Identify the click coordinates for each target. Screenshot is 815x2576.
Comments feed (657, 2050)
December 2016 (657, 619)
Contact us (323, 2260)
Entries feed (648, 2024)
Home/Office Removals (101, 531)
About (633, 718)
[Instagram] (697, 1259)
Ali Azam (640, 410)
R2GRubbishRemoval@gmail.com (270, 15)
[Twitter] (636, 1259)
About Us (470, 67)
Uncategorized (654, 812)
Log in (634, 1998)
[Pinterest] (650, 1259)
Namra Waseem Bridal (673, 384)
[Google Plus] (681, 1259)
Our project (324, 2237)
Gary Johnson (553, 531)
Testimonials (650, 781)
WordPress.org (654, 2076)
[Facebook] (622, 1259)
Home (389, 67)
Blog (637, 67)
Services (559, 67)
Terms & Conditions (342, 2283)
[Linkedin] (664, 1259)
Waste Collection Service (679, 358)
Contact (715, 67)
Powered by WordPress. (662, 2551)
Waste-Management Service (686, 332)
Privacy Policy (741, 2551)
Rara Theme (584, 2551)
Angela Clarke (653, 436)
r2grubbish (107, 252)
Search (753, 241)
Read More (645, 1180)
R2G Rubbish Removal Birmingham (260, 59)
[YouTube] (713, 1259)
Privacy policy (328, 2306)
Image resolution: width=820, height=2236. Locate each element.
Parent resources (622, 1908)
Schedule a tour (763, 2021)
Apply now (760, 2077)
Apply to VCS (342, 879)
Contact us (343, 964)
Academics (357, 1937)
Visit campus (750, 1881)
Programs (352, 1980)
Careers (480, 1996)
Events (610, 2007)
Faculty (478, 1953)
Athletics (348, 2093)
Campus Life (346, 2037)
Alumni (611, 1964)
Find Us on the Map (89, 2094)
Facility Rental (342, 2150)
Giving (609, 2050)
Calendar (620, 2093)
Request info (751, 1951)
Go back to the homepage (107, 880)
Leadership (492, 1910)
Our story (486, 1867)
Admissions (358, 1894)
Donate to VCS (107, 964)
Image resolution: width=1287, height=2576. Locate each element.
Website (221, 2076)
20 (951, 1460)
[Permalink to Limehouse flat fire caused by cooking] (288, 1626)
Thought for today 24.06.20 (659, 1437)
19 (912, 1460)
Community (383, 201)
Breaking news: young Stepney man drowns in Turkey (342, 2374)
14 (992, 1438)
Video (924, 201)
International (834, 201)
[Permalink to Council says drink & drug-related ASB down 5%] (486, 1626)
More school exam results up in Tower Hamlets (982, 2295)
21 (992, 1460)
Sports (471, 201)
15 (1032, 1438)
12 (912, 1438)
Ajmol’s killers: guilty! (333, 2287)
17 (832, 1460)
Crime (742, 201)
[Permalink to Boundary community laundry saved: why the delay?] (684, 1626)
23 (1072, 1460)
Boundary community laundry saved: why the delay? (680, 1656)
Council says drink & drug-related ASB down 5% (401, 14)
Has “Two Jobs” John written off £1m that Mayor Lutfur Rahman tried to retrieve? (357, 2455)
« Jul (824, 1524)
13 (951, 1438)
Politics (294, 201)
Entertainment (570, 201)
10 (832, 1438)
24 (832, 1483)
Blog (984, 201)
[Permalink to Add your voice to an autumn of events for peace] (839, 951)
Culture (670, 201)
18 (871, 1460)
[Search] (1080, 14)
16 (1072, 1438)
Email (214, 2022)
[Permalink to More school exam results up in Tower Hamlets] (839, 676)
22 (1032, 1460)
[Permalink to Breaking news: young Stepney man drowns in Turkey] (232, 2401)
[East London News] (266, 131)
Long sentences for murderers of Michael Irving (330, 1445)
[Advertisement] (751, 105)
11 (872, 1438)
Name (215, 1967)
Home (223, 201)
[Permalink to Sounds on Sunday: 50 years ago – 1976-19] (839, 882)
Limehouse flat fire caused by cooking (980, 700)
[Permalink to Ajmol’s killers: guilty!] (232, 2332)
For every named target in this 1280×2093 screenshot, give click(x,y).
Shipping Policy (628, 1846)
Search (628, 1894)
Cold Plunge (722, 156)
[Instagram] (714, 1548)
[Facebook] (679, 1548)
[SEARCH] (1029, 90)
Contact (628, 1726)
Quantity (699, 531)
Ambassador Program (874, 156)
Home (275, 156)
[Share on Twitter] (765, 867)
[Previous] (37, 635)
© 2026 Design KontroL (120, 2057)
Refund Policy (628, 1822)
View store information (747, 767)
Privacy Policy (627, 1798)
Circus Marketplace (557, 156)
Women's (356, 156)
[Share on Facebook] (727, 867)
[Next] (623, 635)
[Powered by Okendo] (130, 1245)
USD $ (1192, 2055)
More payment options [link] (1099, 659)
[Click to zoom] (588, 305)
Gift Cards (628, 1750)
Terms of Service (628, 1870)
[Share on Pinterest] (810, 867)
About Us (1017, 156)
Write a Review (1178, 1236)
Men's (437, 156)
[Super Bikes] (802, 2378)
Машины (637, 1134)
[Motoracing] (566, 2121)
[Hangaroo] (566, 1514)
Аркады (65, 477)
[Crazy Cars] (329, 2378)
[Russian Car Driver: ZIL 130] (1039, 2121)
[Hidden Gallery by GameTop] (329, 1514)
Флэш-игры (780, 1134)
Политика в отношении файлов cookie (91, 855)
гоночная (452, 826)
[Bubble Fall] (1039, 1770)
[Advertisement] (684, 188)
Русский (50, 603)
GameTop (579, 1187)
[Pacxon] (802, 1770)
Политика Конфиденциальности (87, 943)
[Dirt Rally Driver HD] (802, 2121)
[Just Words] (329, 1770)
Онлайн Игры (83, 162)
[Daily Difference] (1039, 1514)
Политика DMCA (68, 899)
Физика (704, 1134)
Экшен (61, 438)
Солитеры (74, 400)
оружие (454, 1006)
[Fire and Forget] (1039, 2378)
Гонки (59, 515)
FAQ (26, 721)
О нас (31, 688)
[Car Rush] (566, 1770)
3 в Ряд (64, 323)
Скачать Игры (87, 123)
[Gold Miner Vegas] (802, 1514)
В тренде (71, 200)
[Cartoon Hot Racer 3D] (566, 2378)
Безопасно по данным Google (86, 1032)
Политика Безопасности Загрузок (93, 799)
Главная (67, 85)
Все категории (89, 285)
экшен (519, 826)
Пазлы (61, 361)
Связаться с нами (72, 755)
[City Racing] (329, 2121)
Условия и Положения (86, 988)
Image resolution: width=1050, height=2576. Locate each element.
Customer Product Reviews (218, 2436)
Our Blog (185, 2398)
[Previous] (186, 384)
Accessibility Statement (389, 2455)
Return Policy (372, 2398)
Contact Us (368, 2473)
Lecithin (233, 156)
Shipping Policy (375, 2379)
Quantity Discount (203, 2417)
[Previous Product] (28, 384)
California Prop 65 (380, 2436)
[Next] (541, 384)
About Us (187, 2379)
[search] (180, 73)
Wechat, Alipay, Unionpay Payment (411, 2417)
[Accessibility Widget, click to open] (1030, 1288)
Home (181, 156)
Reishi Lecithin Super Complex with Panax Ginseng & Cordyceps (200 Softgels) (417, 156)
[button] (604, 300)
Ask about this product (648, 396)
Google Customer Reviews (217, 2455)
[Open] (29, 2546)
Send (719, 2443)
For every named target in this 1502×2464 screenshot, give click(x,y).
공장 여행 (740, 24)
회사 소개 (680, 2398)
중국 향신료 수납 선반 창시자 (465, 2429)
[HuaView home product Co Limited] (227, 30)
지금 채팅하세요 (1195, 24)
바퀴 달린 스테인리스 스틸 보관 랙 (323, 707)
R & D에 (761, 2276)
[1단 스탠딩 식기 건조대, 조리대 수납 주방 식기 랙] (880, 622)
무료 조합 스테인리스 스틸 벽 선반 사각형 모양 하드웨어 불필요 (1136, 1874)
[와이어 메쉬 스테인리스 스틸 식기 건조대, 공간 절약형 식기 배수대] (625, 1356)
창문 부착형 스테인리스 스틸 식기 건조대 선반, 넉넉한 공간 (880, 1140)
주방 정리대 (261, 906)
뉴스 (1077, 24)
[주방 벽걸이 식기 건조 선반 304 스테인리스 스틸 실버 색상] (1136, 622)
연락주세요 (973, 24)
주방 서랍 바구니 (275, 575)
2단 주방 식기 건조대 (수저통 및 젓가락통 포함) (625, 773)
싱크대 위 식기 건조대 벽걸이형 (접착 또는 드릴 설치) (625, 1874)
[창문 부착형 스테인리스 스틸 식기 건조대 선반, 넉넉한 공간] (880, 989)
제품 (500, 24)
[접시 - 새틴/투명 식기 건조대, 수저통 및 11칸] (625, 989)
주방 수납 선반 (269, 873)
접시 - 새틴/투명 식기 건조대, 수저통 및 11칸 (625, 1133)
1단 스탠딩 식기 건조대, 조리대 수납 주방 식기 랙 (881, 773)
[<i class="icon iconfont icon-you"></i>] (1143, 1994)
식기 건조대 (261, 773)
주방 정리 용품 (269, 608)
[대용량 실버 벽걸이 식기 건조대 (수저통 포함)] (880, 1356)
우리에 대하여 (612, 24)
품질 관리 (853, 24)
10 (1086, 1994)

* WHAT YOU WILL DO: Nothing beyond the line containing "Faculty (478, 1953)" is to be output; the lines above, from the first one onward to that line, are to be transcribed exactly.

* ANSWER TO THE EXERCISE:
Identify the click coordinates for each target. Screenshot is 815x2576.
Comments feed (657, 2050)
December 2016 (657, 619)
Contact us (323, 2260)
Entries feed (648, 2024)
Home/Office Removals (101, 531)
About (633, 718)
[Instagram] (697, 1259)
Ali Azam (640, 410)
R2GRubbishRemoval@gmail.com (270, 15)
[Twitter] (636, 1259)
About Us (470, 67)
Uncategorized (654, 812)
Log in (634, 1998)
[Pinterest] (650, 1259)
Namra Waseem Bridal (673, 384)
[Google Plus] (681, 1259)
Our project (324, 2237)
Gary Johnson (553, 531)
Testimonials (650, 781)
WordPress.org (654, 2076)
[Facebook] (622, 1259)
Home (389, 67)
Blog (637, 67)
Services (559, 67)
Terms & Conditions (342, 2283)
[Linkedin] (664, 1259)
Waste Collection Service (679, 358)
Contact (715, 67)
Powered by WordPress. (662, 2551)
Waste-Management Service (686, 332)
Privacy Policy (741, 2551)
Rara Theme (584, 2551)
Angela Clarke (653, 436)
r2grubbish (107, 252)
Search (753, 241)
Read More (645, 1180)
R2G Rubbish Removal Birmingham (260, 59)
[YouTube] (713, 1259)
Privacy policy (328, 2306)
Image resolution: width=820, height=2236. Locate each element.
Parent resources (622, 1908)
Schedule a tour (763, 2021)
Apply now (760, 2077)
Apply to VCS (342, 879)
Contact us (343, 964)
Academics (357, 1937)
Visit campus (750, 1881)
Programs (352, 1980)
Careers (480, 1996)
Events (610, 2007)
Faculty (478, 1953)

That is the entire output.